» WHAT NEEDS TO BE DONE: Please locate every line in the data below that contains the string "height" and copy each of those lines.

» EXTRACTED MATERIAL:

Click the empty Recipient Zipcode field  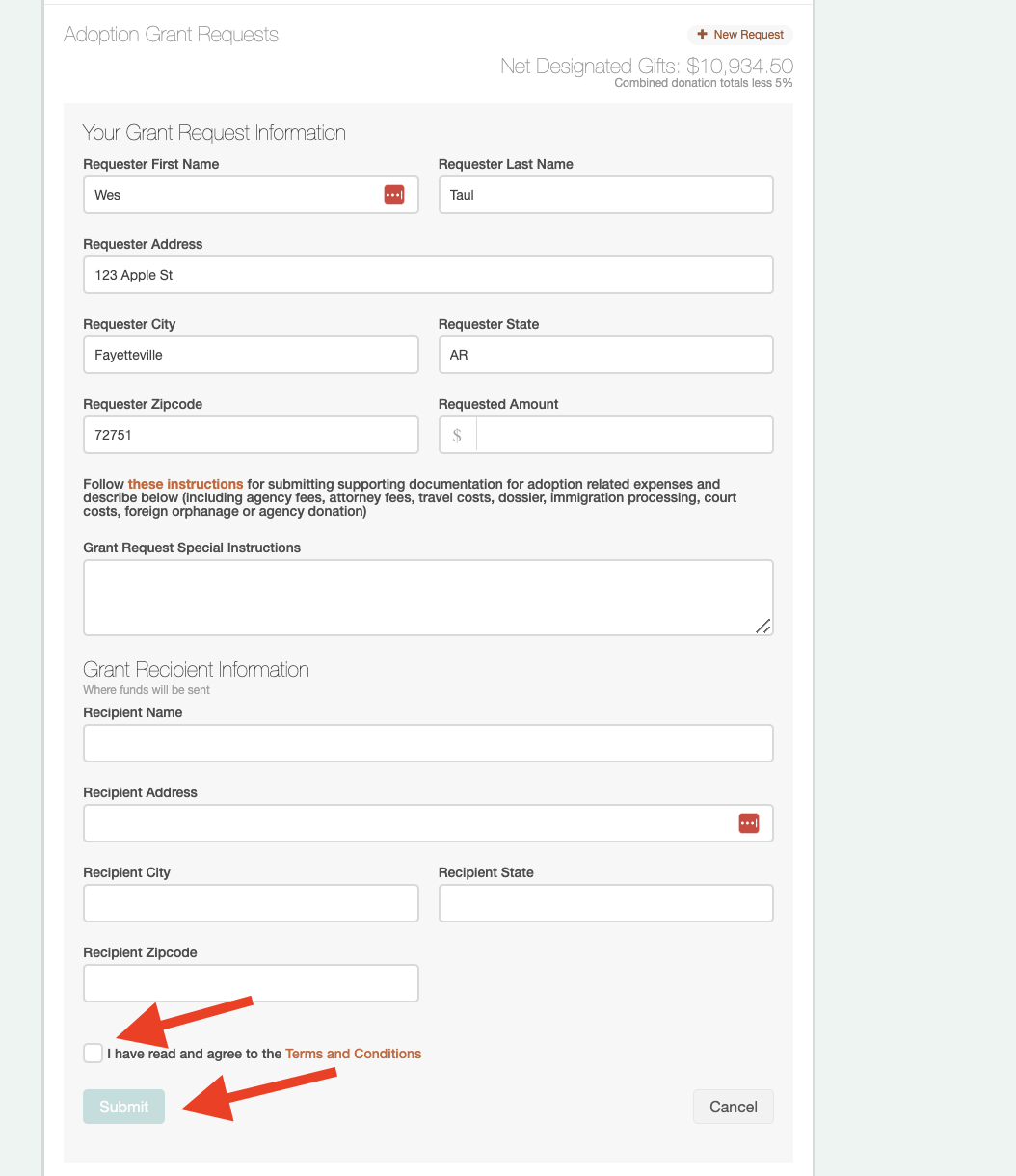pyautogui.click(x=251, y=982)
==
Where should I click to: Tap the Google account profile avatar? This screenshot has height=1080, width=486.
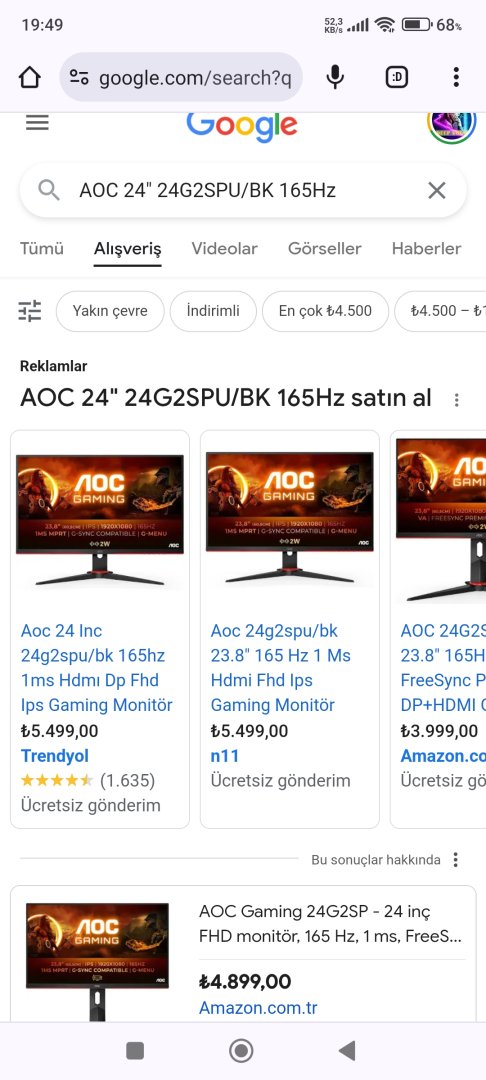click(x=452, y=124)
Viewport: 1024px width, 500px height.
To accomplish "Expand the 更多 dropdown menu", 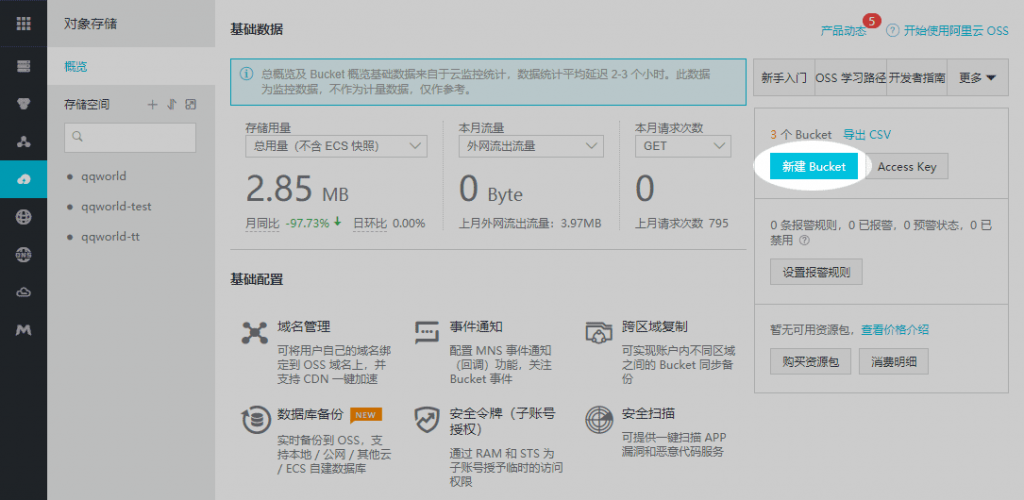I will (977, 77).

» REPLY:
Where should I click to: Tap the Google account profile avatar? This screenshot has height=1080, width=486.
Viewport: 1024px width, 500px height.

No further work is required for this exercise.